## TEXTO PARA LEITURA
Em Pedrógão Grande, num dos maiores fogos florestais de que há registo, morreram mais de 60 pessoas. Em Londres, os 600 habitantes atingidos eram quase todos imigrantes e descendentes de imigrantes e ficaram sem nada. Em Pedrógão, as centenas de pessoas das aldeias isoladas, onde os bombeiros mal podem chegar, não eram ricas e muitas perderam tudo.
Num caso como noutro as causas dos fogos terão sido naturais: um curto-circuito num frigorífico, e um raio que incendiou uma árvore. Não há portanto a desculpa útil da “mão criminosa”.
O prédio de Londres era de habitação social, mas fora entregue pelo Estado à “gestão privada”. Sofrera obras de “melhoramento” em que foi aplicado um isolamento térmico no exterior facilmente combustível, responsável pela propagação do fogo a todo o imóvel e pela emissão de fumos tóxicos.
Para tornar mais rentável (e apetecível) a gestão privada, tinha sido aumentado o número de apartamentos (seis por piso) suprimindo uma escada de serviço. Foram eliminados os detectores de incêndio e não havia sistema de combate ao fogo, apesar dos alertas repetidos dos moradores. Tudo dentro da lei: as normas de segurança mais apertadas foram revogadas a fim de facilitar o negócio aos gestores privados.
Casa roubada, trancas à porta: nos últimos dias, mais de 70 prédios de Londres em condições semelhantes foram evacuados e vão ser sujeitos a “medidas correctivas”.

## LINHAS DE DADOS

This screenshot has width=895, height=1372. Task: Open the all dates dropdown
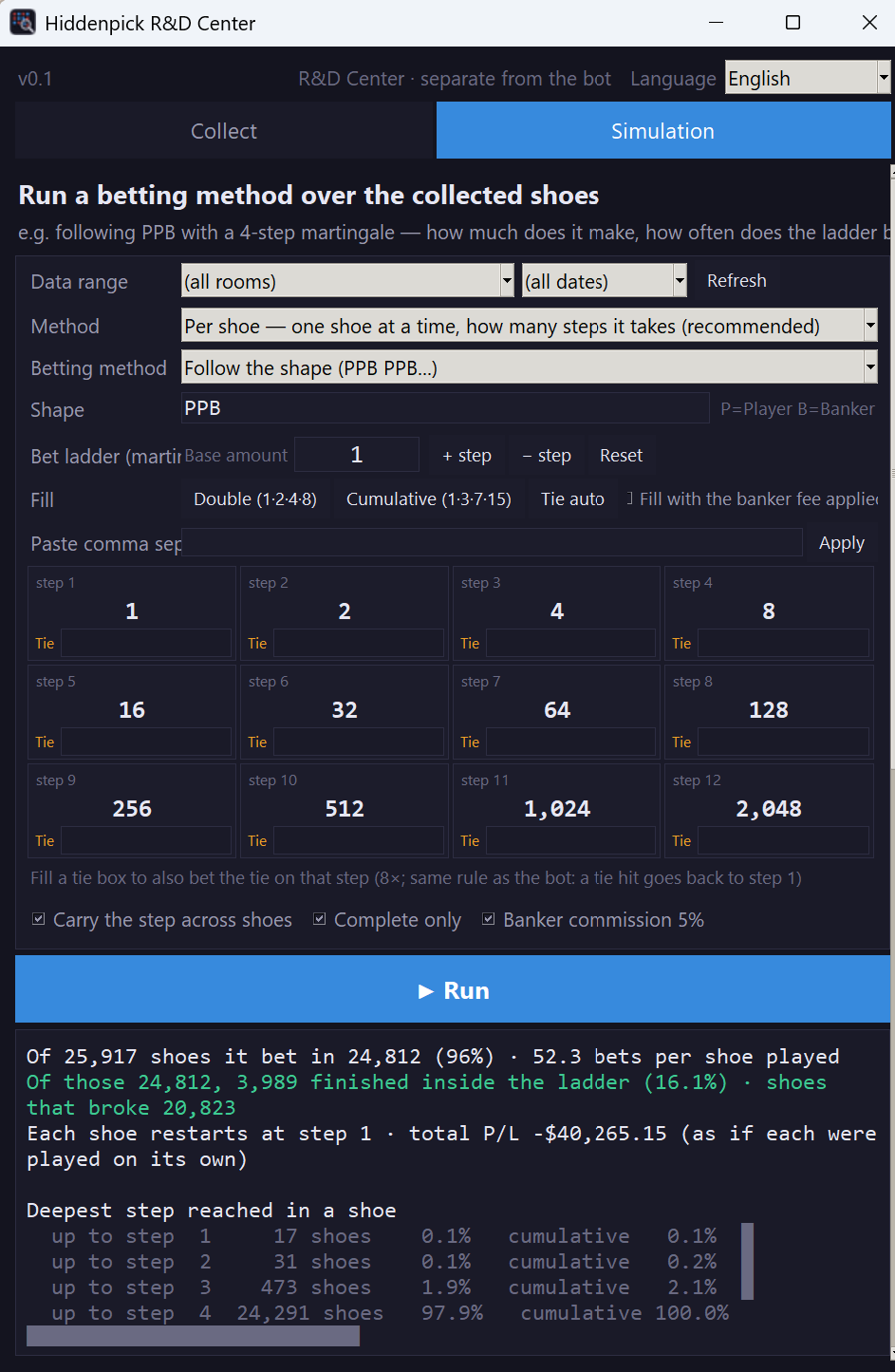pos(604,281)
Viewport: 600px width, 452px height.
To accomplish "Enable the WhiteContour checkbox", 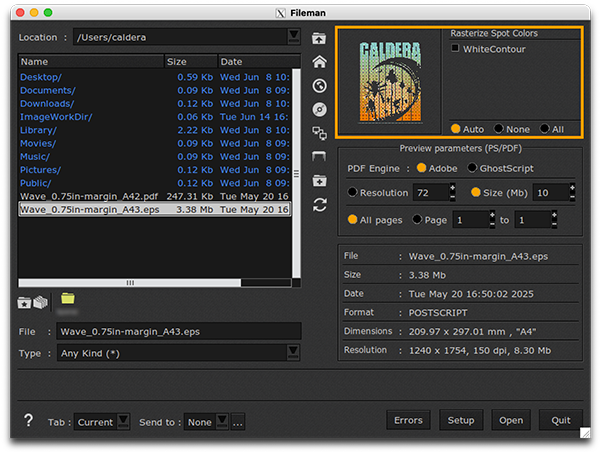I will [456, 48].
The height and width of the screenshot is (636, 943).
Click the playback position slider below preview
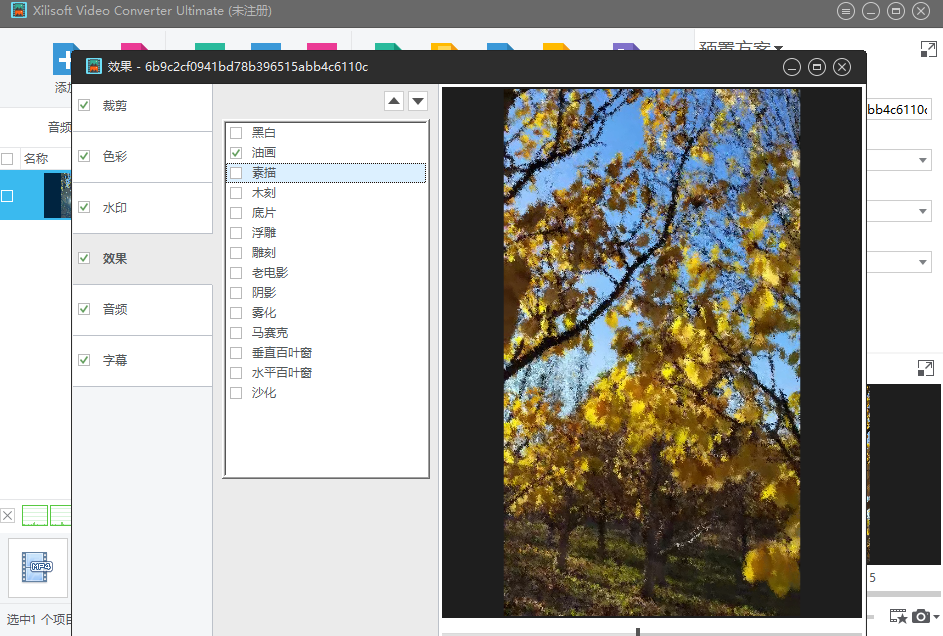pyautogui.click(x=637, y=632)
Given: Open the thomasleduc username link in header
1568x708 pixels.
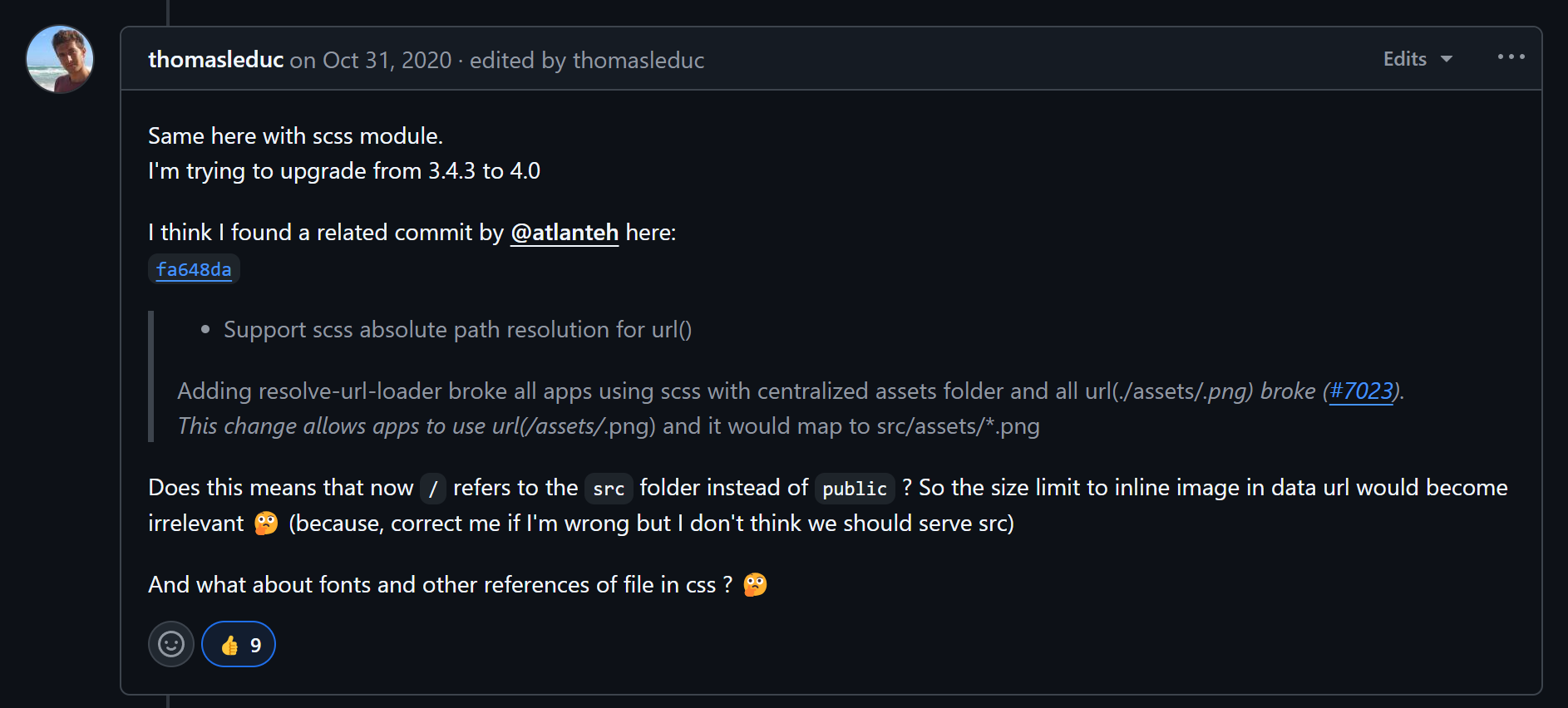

## CONJUNTO DE EXERCÍCIOS
A. Transcreva o trecho do texto sobre os incêndios de Pedrógão Grande e de Londres que vai de "O prédio de" até "de fumos tóxicos.".
B. Prossiga a redação do texto sobre os incêndios de Pedrógão Grande e de Londres a partir do ponto em que termina.

## RESPOSTAS DOS EXERCÍCIOS
A.
O prédio de Londres era de habitação social, mas fora entregue pelo Estado à “gestão privada”. Sofrera obras de “melhoramento” em que foi aplicado um isolamento térmico no exterior facilmente combustível, responsável pela propagação do fogo a todo o imóvel e pela emissão de fumos tóxicos.

B.
Em Pedrógão e arredores, faltaram os meios adequados de combate ao fogo. Falhou o sistema de comunicações (Siresp) que devia pôr em contacto os diversos órgãos de intervenção. O Siresp, que custou 500 milhões de euros, foi negociado pelos mesmos bandidos que tiraram proveito do BPN e da Sociedade Lusa de Negócios, sem que ninguém os tenha chamado à pedra. E depois foi adjudicado pelo PS. É legítimo pensar que os 47 mortos na fatídica estrada 236-1 podiam estar vivos se as comunicações funcionassem e a GNR soubesse a tempo que tinha de cortar a via.
Antes desta aflição toda, havia e continua por resolver o caos da floresta e do ordenamento do território, em grande parte responsável pela propagação fácil dos fogos e pelo isolamento das populações.
A propriedade florestal, esmagadoramente de pequena dimensão, não está tratada nem devidamente cadastrada. Muita dela está ao abandono. O Estado detém escassos 3% da floresta, quando na União Europeia a média é de 40%. Na Grécia, Espanha e Itália, países com clima idêntico ao nosso, a floresta tem aumentado, e por cá diminuído.
Para “economizarem” e “racionalizarem”, os governos extinguiram os guardas florestais (PS) e os serviços florestais (PSD-CDS) e acabaram com as normas que restringiam a propagação do eucalipto (PSD-CDS), facilitando a vida à indústria da pasta de papel. E em cima disto o PS apresentou em Março uma lei que atribui a gestão das terras abandonadas, não ao sector público, mas a empresas financeiras. Virão depois, nesta lógica, as medidas que tornem “atractiva” a gestão privada.
Um colunista, involuntariamente cómico, dizia sobre a desgraça de Pedrógão que a chave para acabar com os fogos é “desenvolvermo-nos” como país — passará então a haver menos fogos incontrolados, tal como diminuíram os mortos em acidentes de automóvel graças ao cinto de segurança e aos testes de alcoolemia. É uma fé, pelo menos, duvidosa: basta atentar no fogo de Londres, capital de um país “desenvolvido”.
Esta fé no “desenvolvimento” esquece deliberadamente que o progresso se opera sempre dentro de limites estreitos, e agora cada vez mais estreitos. O “desenvolvimento” tem por condição — render. E não rende dar condições de vida seguras às pessoas, não rende prevenir os fogos. Mas rende a gestão privada dos bens sociais, rende o negócio de apagar incêndios todos os anos. Tal como não rende a medicina preventiva, comparada com a medicina curativa.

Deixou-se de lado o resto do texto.